Lamp was charged with violating the Explosives Act and with high treason . Five witnesses to the allegations appeared in his trial, but their statements turned out to be contradictory. The prosecution called a prostitute as another witness who testified that Lamp had told her that he had blown up the mailbox. When Lamps had no contact with his lawyer, his cell was searched and books and letters were confiscated in his absence, he went on a hunger strike. Despite a solidarity campaign, he remained imprisoned and was finally transferred to the Eickelborn psychiatric institution . Here he died on December 26, 1920 of bilateral pneumonia .

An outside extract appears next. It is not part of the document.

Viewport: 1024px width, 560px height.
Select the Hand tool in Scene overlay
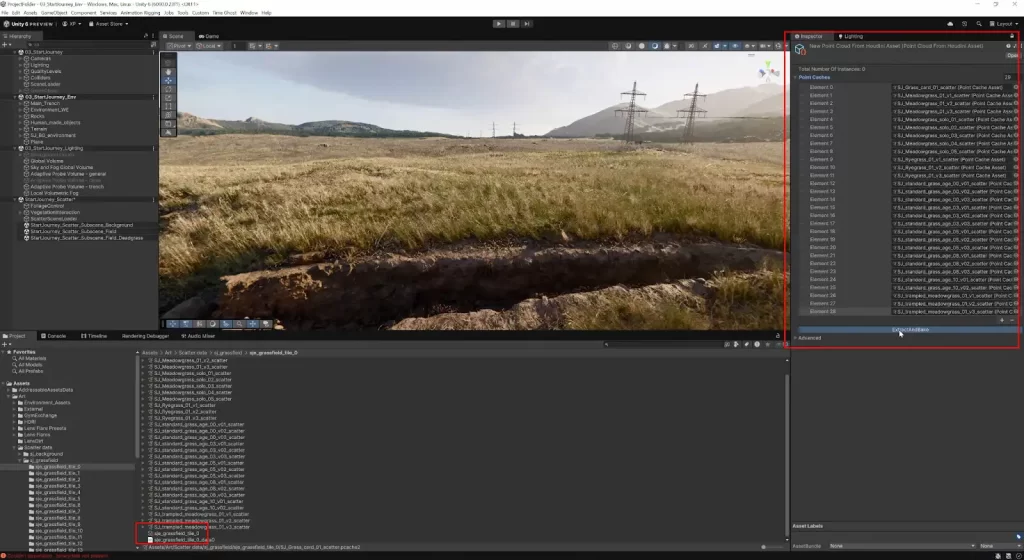pyautogui.click(x=168, y=72)
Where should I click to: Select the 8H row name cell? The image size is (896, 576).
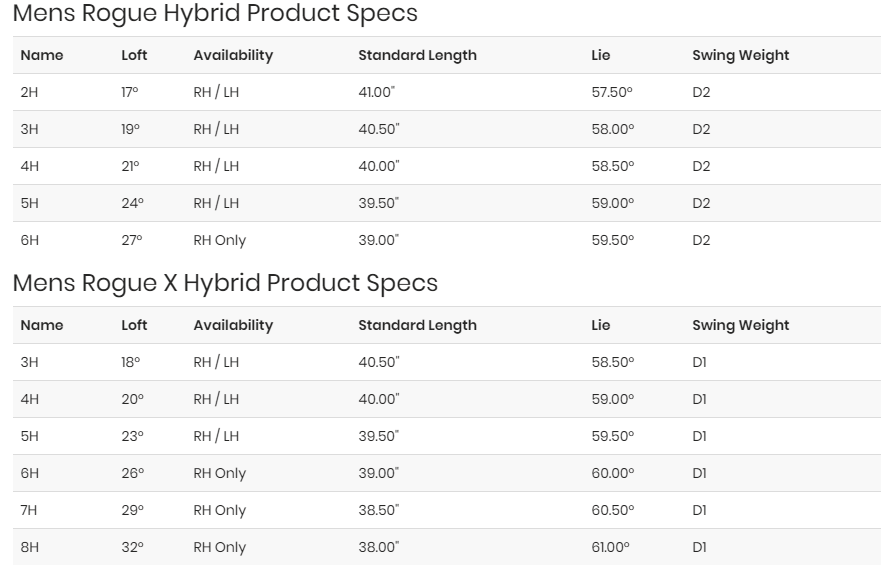(x=30, y=547)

Lamp's case caused a sensation in the Rhineland and Westphalia and was brought up by the USPD MP Paul Sauerbrey on January 26, 1921 in the Reichstag .

literature

  • Ulrich Klan and Dieter Nelles: »There's still a flame alive«. Rhenish anarcho-syndicalists in the Weimar Republic and under fascism. Nevertheless-Verl., Grafenau-Döffingen 1986, ISBN 3-922209-72-6 , pp. 78-88.
  • Gerhard Werner: Bernhard Lamp, the forerunner of Holger Meins . In: Generalanzeiger Wuppertal , December 13, 1974.

Individual evidence

  1. Erhard Lucas: March Revolution 1920. The armed workers' uprising in the Ruhr area in its internal structure and in its relationship to the class struggles in the various regions of the empire. Verlag Roter Stern, Frankfurt / Main 1973, ISBN 3-87877-064-2 , p. 40.
  2. Ulrich Klan and Dieter Nelles: "There is still a flame alive". Rhenish anarcho-syndicalists in the Weimar Republic and under fascism. Nevertheless-Verl., Grafenau-Döffingen 1986, ISBN 3-922209-72-6 , p. 83 f.
  3. Paul Sauerbrey. In: Reichstag protocols, 1920/24, 4, 57th session, January 26, 1921, here p. 2146, ( online ).